_DATA FOR PROCESSING_.

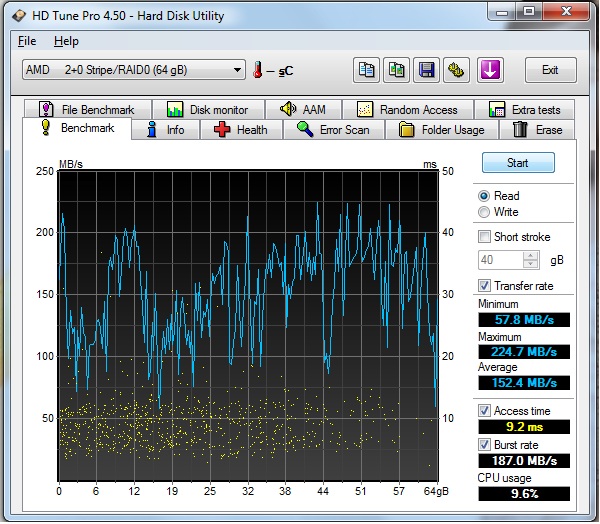Switch to the Error Scan tab
Image resolution: width=600 pixels, height=524 pixels.
pos(334,130)
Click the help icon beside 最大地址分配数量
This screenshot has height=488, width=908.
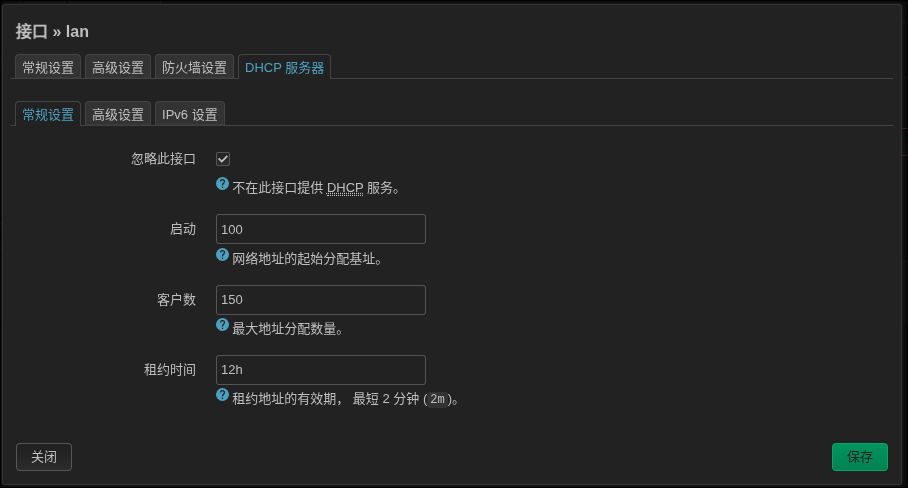click(223, 326)
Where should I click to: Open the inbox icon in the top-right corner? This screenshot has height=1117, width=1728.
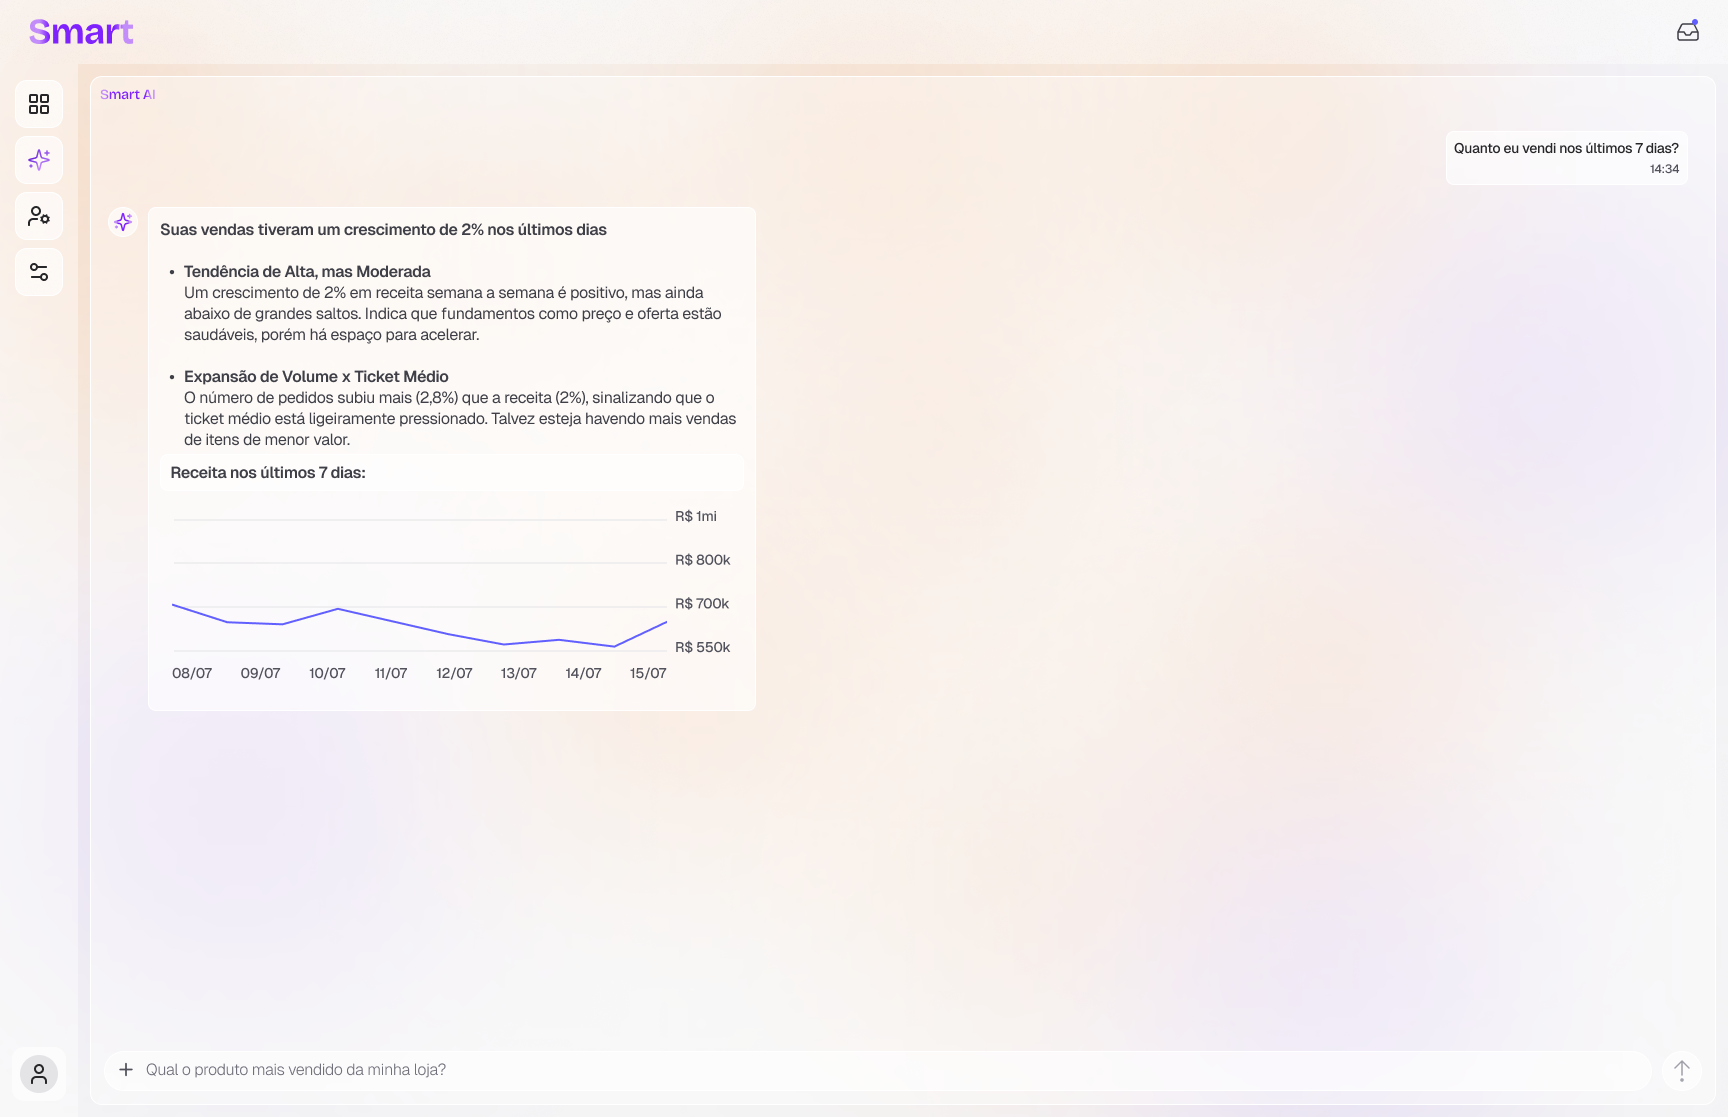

_EXERCISE BRIEF_. Could you return every line of the data above word for word, leaving out the pictures?

_RESULT BELOW_.
Switch to the Error Scan tab
Image resolution: width=600 pixels, height=524 pixels.
pos(334,130)
Click the help icon beside 最大地址分配数量
This screenshot has height=488, width=908.
click(223, 326)
Where should I click to: Open the inbox icon in the top-right corner? This screenshot has height=1117, width=1728.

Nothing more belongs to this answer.